Foo meets Bar and the wizardly trio

Will Foo and Bar meet?

Once upon a time, Foo and Bar went on holiday, separately, to the same city. We know the day each of them arrived and left, and are asked how many days they had fun together.

When I was a lad, the IBM System/360 series computers were the latest thing. Amazingly, they were the first machines I used that had access to the current date and time, and equally amazingly, that data wasn't accessible to Fortran code, though I think it could be retrieved in Cobol. 

I prevailed on someone to write a Fortran-accessible subroutine in assembler, and annoyed the computer staff having it on binary coded punched cards which only their newest card reader could cope with.

But I digress. The date on these machines was held as a 5 digit number such as 65365, which meant the 365th day of 1965, ie 31 December 1965. And annoying though that was at the time, it comes in useful this week. We're told that our pair's holidays both started and ended in the same year, so let's convert their start and end dates to days since the start of the year numbers, ie 1 (1 January) to 365 (31 December).

Now we can easily see that the overlap is the later of their start dates to the earlier of their end dates, and its duration is simply the difference between these two day numbers, plus 1 - and if that is less than zero then - bad luck, Foo and Bar.

Magical triplets

In task 2, we are asked to write a script to find the triplet (a, b, c) from a given list that satisfies the following rules.

1. a + b > c
2. b + c > a
3. a + c > b
4. a + b + c is maximum.
5. If we end up with more than one triplet having the maximum then we pick the triplet where a >= b >= c.

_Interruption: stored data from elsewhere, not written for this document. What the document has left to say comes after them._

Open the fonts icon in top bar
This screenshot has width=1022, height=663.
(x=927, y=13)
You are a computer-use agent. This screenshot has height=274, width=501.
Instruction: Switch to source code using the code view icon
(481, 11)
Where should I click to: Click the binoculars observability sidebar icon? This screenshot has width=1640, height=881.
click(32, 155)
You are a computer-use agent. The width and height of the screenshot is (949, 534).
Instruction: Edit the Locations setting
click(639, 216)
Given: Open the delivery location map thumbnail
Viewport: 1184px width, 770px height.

My first approach to this was to use Algorithm::Combinatorics to get all the possible triplets, filter out the ones that satisfy rules 1, 2 and 3, and find which of these maximises a + b + c.  In my submission that is Method 1 and it certainly works.

However, there is an easier way - my Method 2:

1. Sort the supplied list into reverse order
2. Suppose the first three items are now m, n and o.
3. If o is greater than m - n, then we have the solution - output it and stop
4. If not, discard the first item in the list and if there are still at least 3 items in the list go back to step 2.
5. If you get here, there is no solution.

Why does this work?

In a reverse sorted list, the first three numbers are the three largest in the list, and clearly their sum is the largest possible triplet sum, so that's rule 5 taken care of.

For any three reverse sorted numbers m, n and o, rules 1 and 3 will always be satisfied because any sum involving m is already larger than o, so we only need to do test 2. If that succeeds, we have the solution, because no subsequently found triplet will have a larger sum.

If it fails, then no solution can contain m, because if n + o doesn't exceed m then no other pair will. So we can discard m and work on the next triplet (n, o and p) in the same way.